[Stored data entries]
══════════════════════════════

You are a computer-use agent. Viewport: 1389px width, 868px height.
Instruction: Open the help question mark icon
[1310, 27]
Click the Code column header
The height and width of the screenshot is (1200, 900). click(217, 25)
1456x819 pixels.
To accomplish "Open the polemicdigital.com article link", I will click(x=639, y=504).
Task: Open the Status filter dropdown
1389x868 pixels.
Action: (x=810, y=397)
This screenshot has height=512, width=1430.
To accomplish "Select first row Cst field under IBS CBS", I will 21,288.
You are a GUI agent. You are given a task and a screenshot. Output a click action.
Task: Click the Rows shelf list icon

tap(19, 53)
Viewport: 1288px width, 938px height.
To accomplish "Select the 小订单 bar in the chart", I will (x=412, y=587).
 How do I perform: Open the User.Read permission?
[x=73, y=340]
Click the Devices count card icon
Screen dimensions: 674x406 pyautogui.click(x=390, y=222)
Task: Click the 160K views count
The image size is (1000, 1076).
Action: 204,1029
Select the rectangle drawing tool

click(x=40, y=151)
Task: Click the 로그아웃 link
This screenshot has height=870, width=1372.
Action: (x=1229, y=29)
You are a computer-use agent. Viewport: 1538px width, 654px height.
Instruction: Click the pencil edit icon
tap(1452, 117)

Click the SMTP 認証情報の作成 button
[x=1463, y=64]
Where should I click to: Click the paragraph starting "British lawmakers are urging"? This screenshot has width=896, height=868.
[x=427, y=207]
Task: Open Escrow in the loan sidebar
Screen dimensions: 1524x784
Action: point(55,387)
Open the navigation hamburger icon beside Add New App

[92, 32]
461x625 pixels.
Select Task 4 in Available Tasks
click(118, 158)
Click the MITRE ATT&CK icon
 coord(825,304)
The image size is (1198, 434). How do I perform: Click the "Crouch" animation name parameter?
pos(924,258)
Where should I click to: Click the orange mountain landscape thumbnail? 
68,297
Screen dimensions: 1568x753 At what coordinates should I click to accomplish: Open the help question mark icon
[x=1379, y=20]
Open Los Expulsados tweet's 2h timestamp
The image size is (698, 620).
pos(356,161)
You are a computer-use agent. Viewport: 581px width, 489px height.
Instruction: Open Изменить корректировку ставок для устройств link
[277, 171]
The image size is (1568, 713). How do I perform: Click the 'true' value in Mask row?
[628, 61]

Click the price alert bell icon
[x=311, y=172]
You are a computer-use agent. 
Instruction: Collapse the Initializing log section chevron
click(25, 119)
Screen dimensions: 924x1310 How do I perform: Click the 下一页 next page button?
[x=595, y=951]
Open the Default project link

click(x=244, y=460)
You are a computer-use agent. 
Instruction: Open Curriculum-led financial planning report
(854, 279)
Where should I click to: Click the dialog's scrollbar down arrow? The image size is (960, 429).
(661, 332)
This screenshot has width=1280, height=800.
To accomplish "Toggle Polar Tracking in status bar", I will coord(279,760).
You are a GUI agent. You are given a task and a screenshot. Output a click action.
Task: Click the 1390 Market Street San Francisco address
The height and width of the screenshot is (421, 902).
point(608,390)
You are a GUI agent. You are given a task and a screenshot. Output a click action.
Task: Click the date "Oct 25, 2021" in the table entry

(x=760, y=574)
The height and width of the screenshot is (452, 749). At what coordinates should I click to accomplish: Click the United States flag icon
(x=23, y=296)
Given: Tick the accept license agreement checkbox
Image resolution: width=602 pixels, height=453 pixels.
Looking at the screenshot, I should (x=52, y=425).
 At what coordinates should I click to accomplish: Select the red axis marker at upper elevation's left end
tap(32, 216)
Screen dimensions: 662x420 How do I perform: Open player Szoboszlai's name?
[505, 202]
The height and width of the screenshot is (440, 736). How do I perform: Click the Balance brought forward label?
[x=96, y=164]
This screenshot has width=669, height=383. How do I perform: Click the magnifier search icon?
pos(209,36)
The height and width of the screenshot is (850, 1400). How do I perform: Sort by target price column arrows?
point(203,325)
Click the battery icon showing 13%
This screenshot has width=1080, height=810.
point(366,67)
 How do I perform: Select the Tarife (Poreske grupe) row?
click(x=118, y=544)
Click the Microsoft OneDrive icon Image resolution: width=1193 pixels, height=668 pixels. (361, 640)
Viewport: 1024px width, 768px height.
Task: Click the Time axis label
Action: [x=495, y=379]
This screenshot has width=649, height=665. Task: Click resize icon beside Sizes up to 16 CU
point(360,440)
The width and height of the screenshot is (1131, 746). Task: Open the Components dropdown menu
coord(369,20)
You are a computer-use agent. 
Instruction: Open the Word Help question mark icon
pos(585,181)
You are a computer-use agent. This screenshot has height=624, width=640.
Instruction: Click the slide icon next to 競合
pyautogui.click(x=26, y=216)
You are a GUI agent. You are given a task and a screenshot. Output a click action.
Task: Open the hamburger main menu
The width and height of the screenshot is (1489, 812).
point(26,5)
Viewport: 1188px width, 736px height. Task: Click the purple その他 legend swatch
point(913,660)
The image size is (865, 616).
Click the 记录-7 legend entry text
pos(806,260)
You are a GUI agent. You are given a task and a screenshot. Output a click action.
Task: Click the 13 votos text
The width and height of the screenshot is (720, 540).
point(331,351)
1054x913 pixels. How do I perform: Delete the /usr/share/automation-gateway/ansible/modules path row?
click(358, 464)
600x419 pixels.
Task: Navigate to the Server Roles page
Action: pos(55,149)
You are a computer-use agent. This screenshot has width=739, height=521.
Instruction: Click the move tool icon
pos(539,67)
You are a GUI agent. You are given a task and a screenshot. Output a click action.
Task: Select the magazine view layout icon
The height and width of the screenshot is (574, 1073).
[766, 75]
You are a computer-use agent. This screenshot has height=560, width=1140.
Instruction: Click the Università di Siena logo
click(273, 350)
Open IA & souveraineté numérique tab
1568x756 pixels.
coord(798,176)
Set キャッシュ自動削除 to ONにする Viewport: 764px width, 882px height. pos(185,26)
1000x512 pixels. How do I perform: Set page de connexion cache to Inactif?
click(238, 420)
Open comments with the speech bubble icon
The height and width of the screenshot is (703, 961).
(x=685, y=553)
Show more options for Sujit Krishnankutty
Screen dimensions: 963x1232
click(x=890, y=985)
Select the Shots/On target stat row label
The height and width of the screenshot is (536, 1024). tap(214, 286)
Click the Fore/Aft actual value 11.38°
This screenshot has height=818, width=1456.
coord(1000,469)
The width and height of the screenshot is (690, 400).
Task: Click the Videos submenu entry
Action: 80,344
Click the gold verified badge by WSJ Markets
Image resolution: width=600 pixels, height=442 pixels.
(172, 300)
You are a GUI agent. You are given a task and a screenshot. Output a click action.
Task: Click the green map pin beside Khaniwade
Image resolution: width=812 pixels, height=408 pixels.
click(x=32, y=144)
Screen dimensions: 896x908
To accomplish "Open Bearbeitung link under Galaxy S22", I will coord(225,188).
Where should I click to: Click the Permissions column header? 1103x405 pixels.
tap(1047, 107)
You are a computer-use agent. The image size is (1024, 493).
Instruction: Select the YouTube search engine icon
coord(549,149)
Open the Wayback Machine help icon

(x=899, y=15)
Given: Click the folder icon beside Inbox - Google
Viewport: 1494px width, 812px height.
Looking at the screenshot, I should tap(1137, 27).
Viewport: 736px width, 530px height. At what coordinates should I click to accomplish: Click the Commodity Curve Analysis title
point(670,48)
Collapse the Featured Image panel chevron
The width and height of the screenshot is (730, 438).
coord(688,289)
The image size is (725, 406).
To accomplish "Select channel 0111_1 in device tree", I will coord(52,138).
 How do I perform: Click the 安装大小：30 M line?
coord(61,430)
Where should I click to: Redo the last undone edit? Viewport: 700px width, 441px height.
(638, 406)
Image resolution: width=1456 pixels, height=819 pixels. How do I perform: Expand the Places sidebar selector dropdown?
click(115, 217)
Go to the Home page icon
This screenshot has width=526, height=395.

══════════════════════════════

Task item> Within the entries above, count each line holding the string "under". Give only the result.

Solution below> 2